Le Temps de l’émancipation Libérer le présent
“Notre rapport au temps apparaît d’abord comme le temps de notre rapport au monde ou de notre relation du monde, c’est-à-dire de notre histoire. De nombreux discours philosophiques ont remis son sens en question. Prenant en compte le naufrage nazi, l’effondrement du communisme, l’essoufflement du développement économique, les menaces sur l’environnement, ils dénoncent l’idée de progrès comme une illusion et traduisent une certaine forme de pessimisme, une difficulté à se projeter dans l’avenir, une crispation face à un avenir plus que jamais incertain, donc indéterminé. Dans ce vaste « remue-méninges », théâtre de la crise de la modernité, une notion comme celle d’émancipation tend à disparaître de notre vocabulaire, que ce soit du côté des acteurs socio-politiques ou de celui des analystes. Prenons cela comme l’indice d’un monde qui défie notre temps, qui met aussi en doute la pertinence de la référence à cette catégorie d’émancipation pour penser notre rapport à la réalité”.
(Marc Muller, extrait de l’Introduction)
“La lucidité n’est pas forcément décourageante : elle permet une critique constructive et une action efficace.

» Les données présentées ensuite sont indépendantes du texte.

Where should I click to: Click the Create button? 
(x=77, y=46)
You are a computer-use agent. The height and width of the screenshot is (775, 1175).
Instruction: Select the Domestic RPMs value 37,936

On voit donc s’esquisser ici une éthique sociale et politique, qui s’enracine dans notre situation présente sans se laisser enfermer par elle. Au lieu de s’opposer, passé, présent et futur se conjuguent et se fécondent dans leur confrontation avec une altérité. Alors, l’émancipation naît et se développe dans un enchaînement assuré par une éducation et non dans la rupture d’une révolte qui parce qu’elle brise et casse risque de se dévoyer et de se perdre. Dans ce processus, la rencontre et l’échange avec l’autre, et donc le langage ont une importance décisive. L’existence humaine n’est pas seulement finie et historique ; elle est aussi « dialogale », ce qui rend possible cet enchaînement émancipateur.”